Pakar Hukum UIN: Perubahan UU Cipta Kerja Usai Putusan MK Tidak Mudah

Yogyakarta, Gatra.com - Mahkamah Konstitusi (MK) menyatakan UU Cipta Kerja inkonstitusional. Dosen hukum Universitas Islam Negeri (UIN) Sunan Kalijaga Yogyakarta, Gugun El Guyanie, mengatakan perubahan formil tidak akan mudah dilakukan.

"Yang harus dipahami oleh publik dan media, ini bukan pengujian materiil, tapi uji formil. Uji formil itu tidak terkait dengan materi muatan pasal-pasal di dalamnya, tetapi terkait dengan proses politik pembentukan UU," kata Gugun kepada Gatra.com, Jumat (26/11).

Dalam konteks ini, Gugun menjelaskan, pemohon mendalilkan bahwa pembentukan UU Cipta Kerja itu minim transparansi ke publik, melanggar asas transparansi, dan menggunakan model penyusunan Omnibus Law yang melanggar kepastian hukum.

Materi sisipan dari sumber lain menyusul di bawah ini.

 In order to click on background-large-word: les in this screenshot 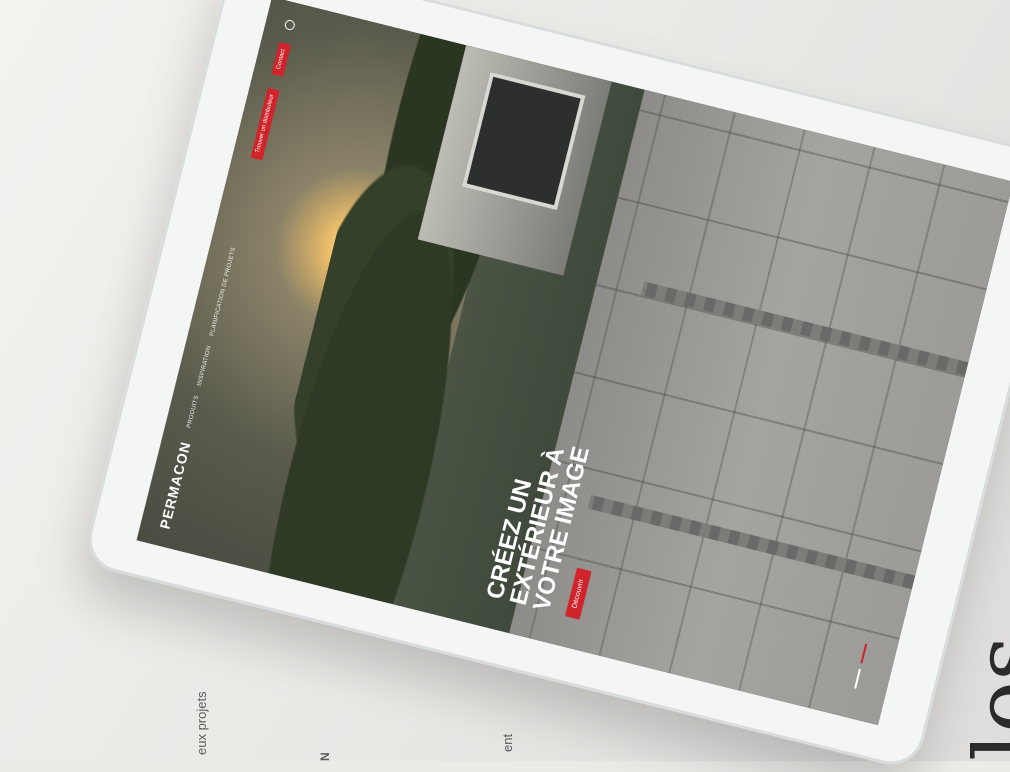, I will do `click(982, 698)`.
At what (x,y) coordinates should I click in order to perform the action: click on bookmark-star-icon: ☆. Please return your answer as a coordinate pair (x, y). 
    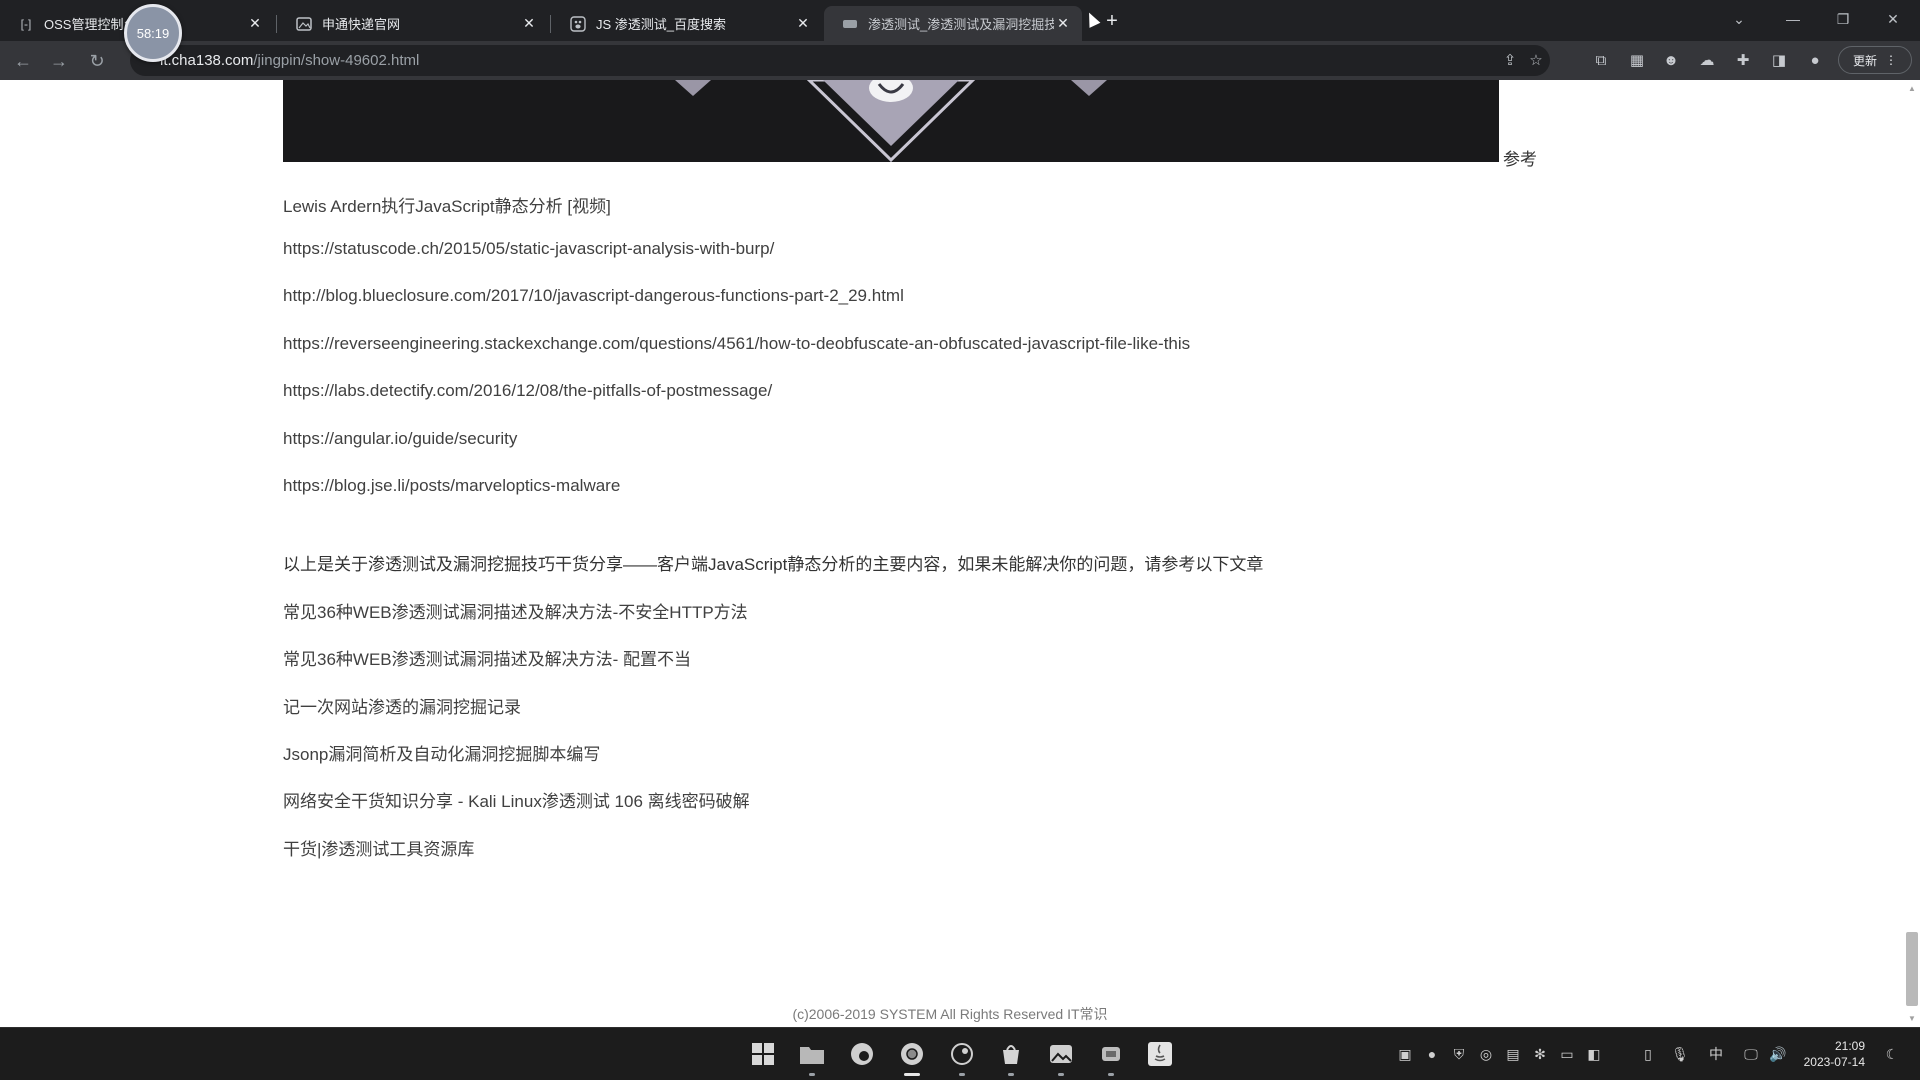
    Looking at the image, I should click on (1536, 61).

Putusan MK itu berbunyi inkonstitusional bersyarat, sehingga berarti sejak putusan itu dibacakan, UU Cipta Kerja bertentangan dengan konstitusi sampai syarat perbaikan yang diminta MK dipenuhi dalam jangka dua tahun oleh pembentuk undang-undang, yakni DPR dan presiden.

"Waktu dua tahun itu tidak mudah untuk memperbaiki aspek formil. Apalagi melihat kinerja legislasi DPR dan presiden yang performanya tidak bagus,"  lanjut Sekretaris Program Studi Hukum Tata Negara UIN Sunan Kalijaga ini.

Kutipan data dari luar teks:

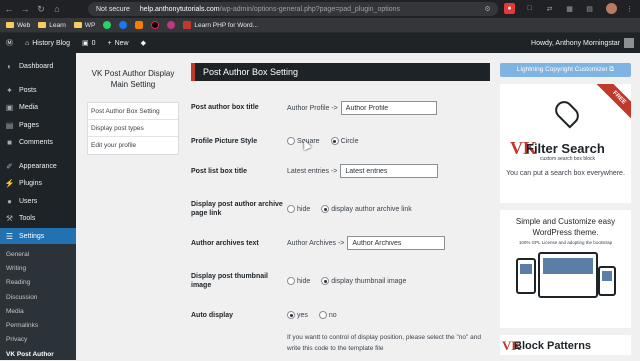 The width and height of the screenshot is (640, 361). What do you see at coordinates (133, 128) in the screenshot?
I see `nav-link-display-post-types: Display post types` at bounding box center [133, 128].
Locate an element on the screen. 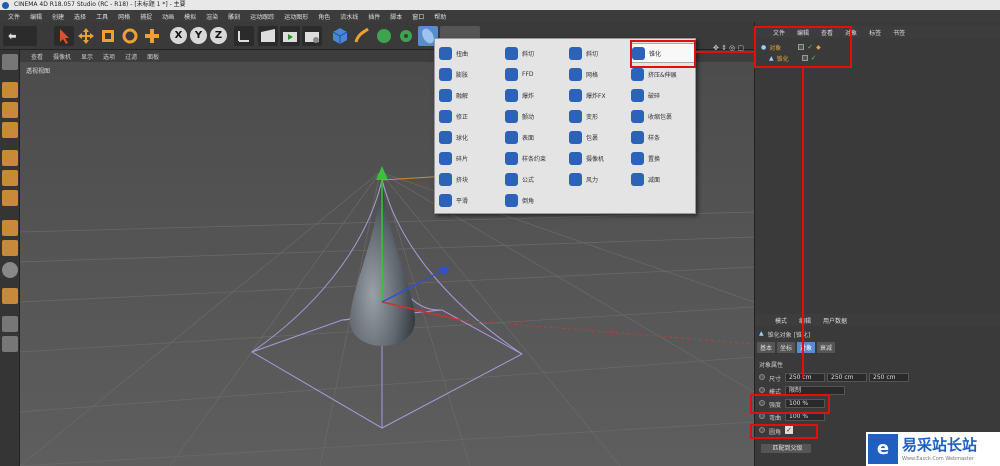  y-axis-toggle: Y is located at coordinates (198, 36).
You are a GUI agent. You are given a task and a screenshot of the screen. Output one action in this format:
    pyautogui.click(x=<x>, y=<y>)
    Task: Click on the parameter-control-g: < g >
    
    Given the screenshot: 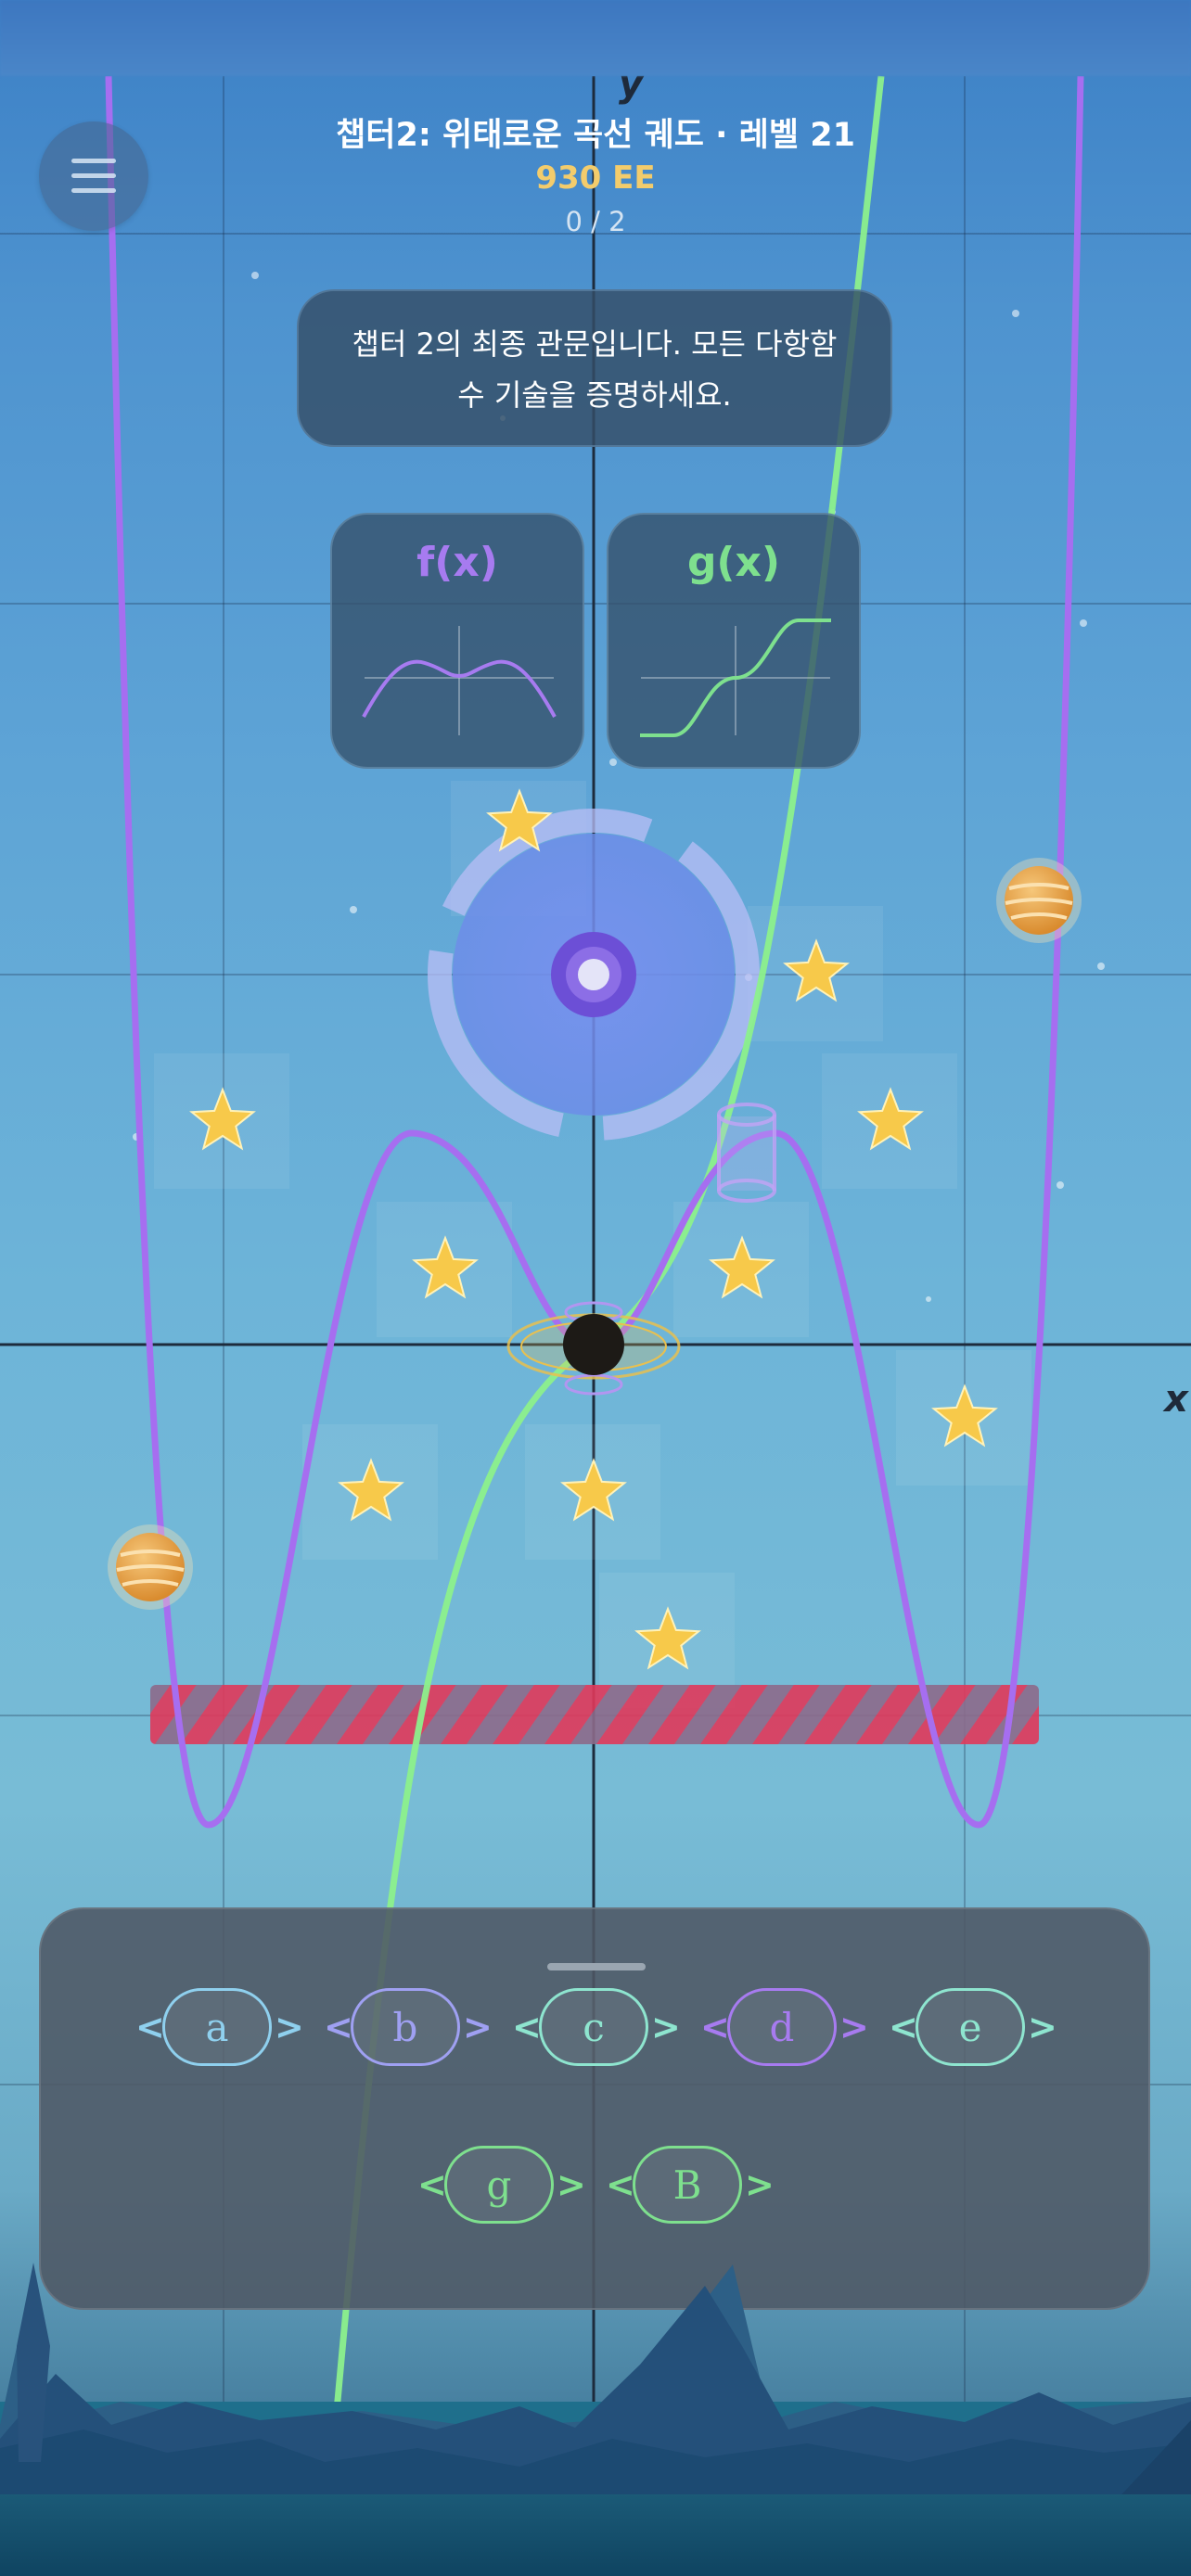 What is the action you would take?
    pyautogui.click(x=502, y=2185)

Dengan begitu, menurut Gugun, seluruh peraturan pelaksana, dari Perpres, PP, Permen, dan aturan turunan lainnya, tidak boleh lahir sampai syarat perbaikan dipenuhi. Putusan MK ini juga menjadi momentum bahwa peluang pengujian formil di MK terbuka.

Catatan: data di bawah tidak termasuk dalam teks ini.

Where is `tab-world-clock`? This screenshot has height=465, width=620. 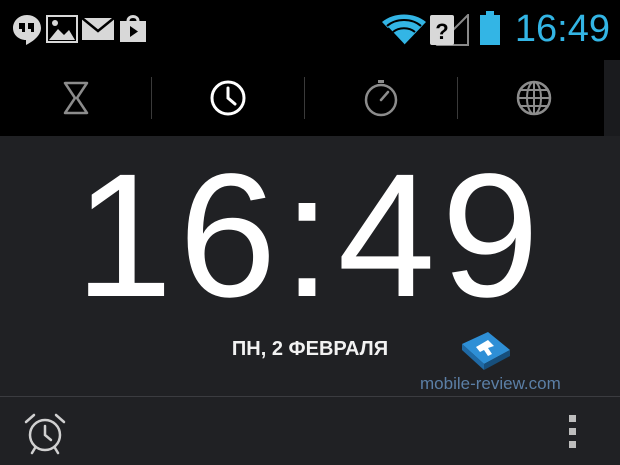 tab-world-clock is located at coordinates (534, 98).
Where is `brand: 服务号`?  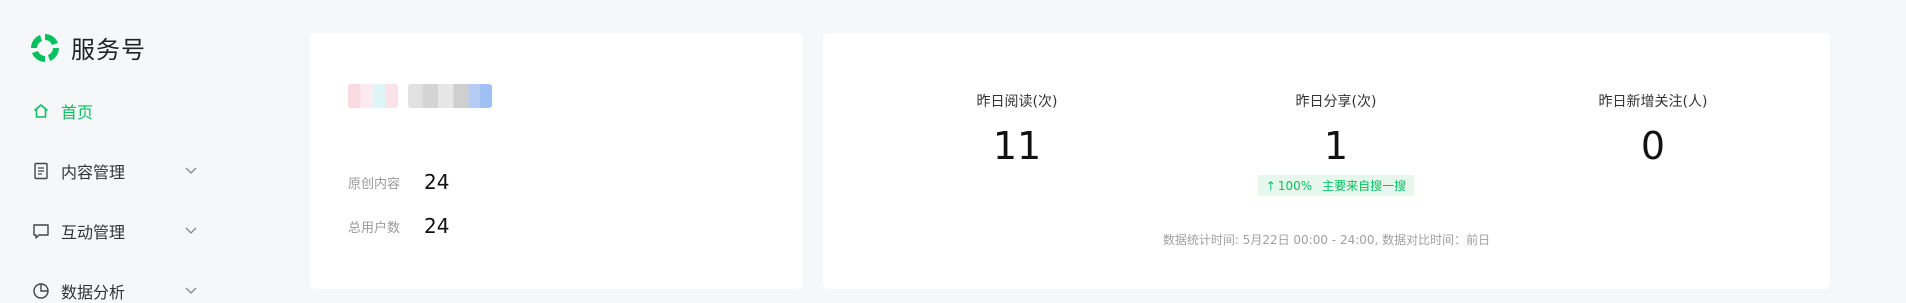
brand: 服务号 is located at coordinates (87, 48).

"Bukan hanya uji materiil terkait hierarki norma saja, tetapi law making process legislation (proses pembentukan UU) bisa dipertimbangkan oleh MK," ujarnya.

Adapun Ketua Dewan Pimpinan Daerah Konfederasi Serikat Pekerja Seluruh Indonesia (DPD KSPSI) DIY, Irsyad Ade Irawan, mengapresiasi keputusan MK dan meminta Presiden Joko Widodo mencabut UU Cipta Kerja dan turunannya.

"Dalam hal jika presiden tidak segera mencabut UU Cipta Kerja, maka kami akan mengajukan gugatan pengujian pasal-pasal klaster ketenagakerjaan, yang mana gugatan tersebut akan dikabulkan oleh majelis hakim MK dan akan dinyatakan inkonstitusional dan segera tidak berlaku," tegas Irsyad lewat pernyataan tertulis.

Kepada Gubernur DIY, KSPSI juga mendesak segala macam kebijakan daerah yang berdasarkan UU Cipta Kerja dan turunannya dibatalkan. Aturan itu meliputi penetapan upah, buruh kontrak (PKWT), alih daya, PHK dan pesangon, hubungan kerja dan waktu istirahat.